Gaya Hidup
Bali Terancam Bencana Alam Akibat Perubahan Fungsi Lahan
2024-12-23

Pulau Bali menghadapi tantangan serius akibat bencana alam yang melanda menjelang liburan Natal dan Tahun Baru. Badan Penanggulangan Bencana Daerah (BPBD) mencatat sejumlah kejadian banjir dan tanah longsor dalam beberapa pekan terakhir. Para ahli menyoroti dampak perubahan fungsi lahan yang masif sebagai penyebab utama bencana ini. Situasi ini membutuhkan perhatian khusus dari pemerintah dan masyarakat untuk mencari solusi yang berkelanjutan.

Dampak Masifnya Perubahan Fungsi Lahan di Bali

Perubahan fungsi lahan menjadi faktor utama yang memperparah situasi bencana alam di Bali. Lahan pertanian dan sempadan sungai yang semula digunakan untuk pertanian telah dialihfungsikan menjadi pemukiman dan fasilitas pariwisata. Hal ini menyebabkan penurunan kapasitas penyerapan air, sehingga meningkatkan risiko banjir dan tanah longsor.

Kondisi ini diperburuk oleh pembangunan yang tidak terencana di daerah rawan bencana. Misalnya, Tukad Ayung yang dulunya merupakan jalur air hujan, kini dibangun perumahan baru. Pembangunan ini memaksa pengembang membuat saluran air baru, namun hal tersebut hanya memindahkan masalah banjir ke wilayah lain. Dosen Universitas Udayana, Putu Rumawan Salain, menekankan pentingnya mempertahankan ruang terbuka hijau minimal 30% dari total luas lahan yang dibangun. Namun, saat ini luas ruang terbuka hijau hanya tersisa sekitar 15-20%. Penggunaan lapisan beton dan paving juga menurunkan kemampuan tanah menyerap air, sehingga memicu genangan air di jalan-jalan dan lingkungan sekitarnya.
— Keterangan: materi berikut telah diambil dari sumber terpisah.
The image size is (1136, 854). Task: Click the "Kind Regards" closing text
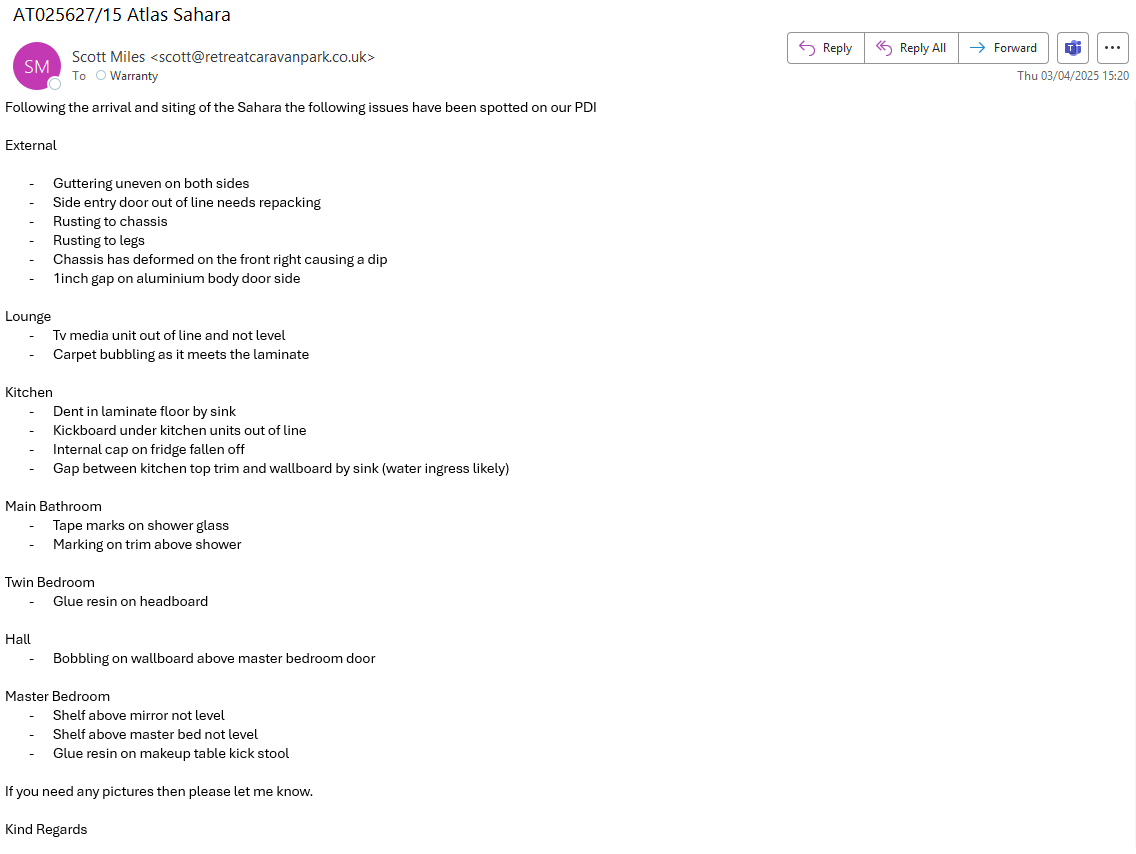pyautogui.click(x=46, y=829)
Solusi dan Rekomendasi untuk Mengatasi Masalah

Ahli tata ruang menyarankan langkah-langkah konkret untuk mengatasi masalah ini. Pemerintah perlu lebih disiplin dalam menjalankan aturan tata ruang dan membatasi perubahan fungsi lahan yang tidak sesuai. Selain itu, pembangunan saluran air yang memadai menjadi prioritas utama agar limpahan air dapat ditangani dengan baik.

Rumawan juga menyoroti pentingnya evaluasi intensitas hujan di berbagai titik di Bali untuk merencanakan mitigasi bencana secara efektif. Ia menyarankan bahwa pengembang harus mempertimbangkan dampak limpahan air saat musim hujan dalam setiap proyek pembangunan. Dengan demikian, fondasi bangunan dapat dirancang untuk mencegah kerusakan akibat banjir. Selain itu, upaya peningkatan kesadaran masyarakat tentang pentingnya ruang terbuka hijau dan manajemen air hujan sangat diperlukan. Penerapan teknologi ramah lingkungan seperti sistem penyerapan air alami juga dapat membantu mengurangi risiko bencana alam di masa mendatang.